Carter is young enough to scoff at that, young enough to know she can still be useful.

She immersed herself in campus life.

Had she lived off campus, she said, "I still would have felt like I had to be a 59-year-old woman with an extensive career and grandchildren."

On campus, she said, "I realized I didn't have any responsibility to the other world at all."

Carter has grown used to her small space and shared bathroom, her single bed and lamp from Wal-Mart.

She has a coffee maker, a television and a "boom box" like the other students.

And she carries a worn leather briefcase to class, more befitting a professor than a student.

"I looked at knapsacks," she said. "I went into the mall and stared at them. And then I said, `Elaine, give me a break. That's just not you.' "

But most of this world has become normal to her - a 13-by-12-foot space, papers strewn about.

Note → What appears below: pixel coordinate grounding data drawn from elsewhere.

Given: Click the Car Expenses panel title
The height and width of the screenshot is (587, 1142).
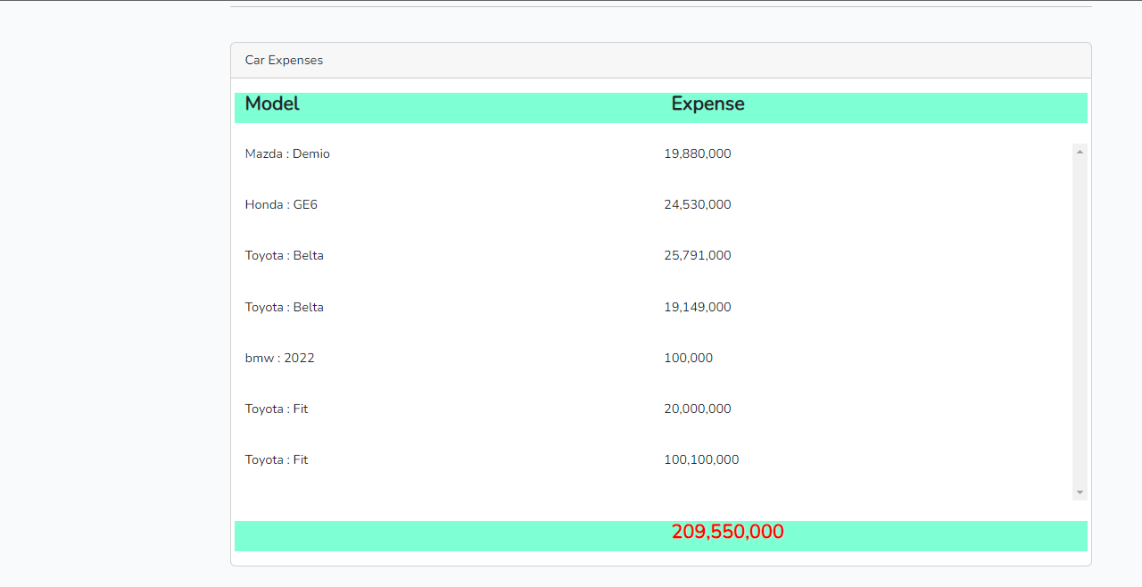Looking at the screenshot, I should pyautogui.click(x=284, y=61).
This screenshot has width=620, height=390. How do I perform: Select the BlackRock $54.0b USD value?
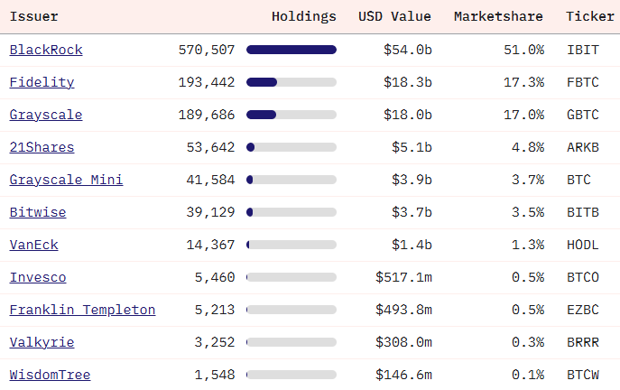410,50
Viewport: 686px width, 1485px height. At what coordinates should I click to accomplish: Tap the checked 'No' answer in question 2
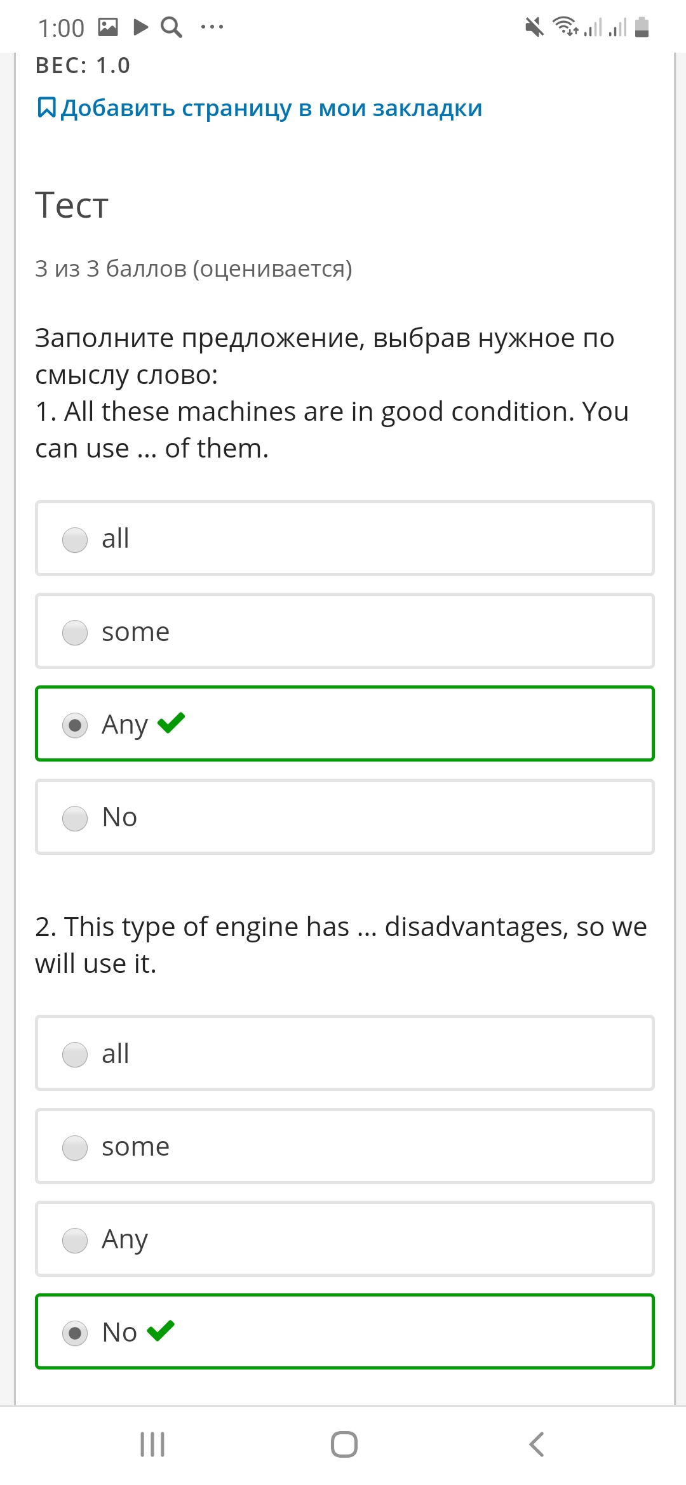tap(345, 1331)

Many of the people in Carter's program are nearer her age - say, 39. That helped her adjust more quickly to Tech, as did the acceptance of the younger students.

Peggy Allen, 23 and a Blacksburg native, invited Carter to a party before a Tech football game, for instance.

"When I was that age, I would not have invited someone like me," Carter said. "Of course when I was that age, I'm not sure I knew someone like me."

Allen, who is in the master's program, said she never gave Carter's age a second thought. "I figured she was looking to fit in," Allen said.

Jim Wolf, director of the Center for Public Administration and Policy, remembers interviewing Carter for the program last year.

"She was impressive," he said. "We take people that we see as promising students."

The main worry for students who go back to school after many years is whether they'll have problems with the transition.

Carter, he said, "was a trouper," though she might answer differently.

Her biggest obstacle was the computer sitting on her desk. She had taken typing in high school, but this was foreign.

Bill Haraway, also in the center's program and living in the dorms, sat her down in front of it and made her write her first paper.

If she wasn't through before class, he told her, he would type it.

Carter finished it 25 minutes before her deadline.

In the dorms, students still use what Carter calls "that more emphatic language of the younger generation - the `f-word.' "

When they slip in front of Carter, they're embarrassed. She doesn't mind, though she refrains from using those kinds of words in front of the students. "It blows some young people's minds."

Carter says she has no need to be like the young people she sees down the hall.

She didn't go to Allen's party because she wouldn't have gone when she was 20, she said. "But I love them for asking."

They whoop sometimes in the hallways, another thing Carter cannot quite get used to. "It's what we used to call a Texas hoot - `Woo-hoo.' I just don't think it's proper, screaming in public places."

But it is these same students who taught her to adjust. Who sometimes help her with the computer. Who are around if she has questions about using the library, about how to document everything she writes.

It is these students, Carter says, that she will be living with for at least another year, in this dorm that overlooks Virginia Tech's Burruss Hall, in the heart of campus life.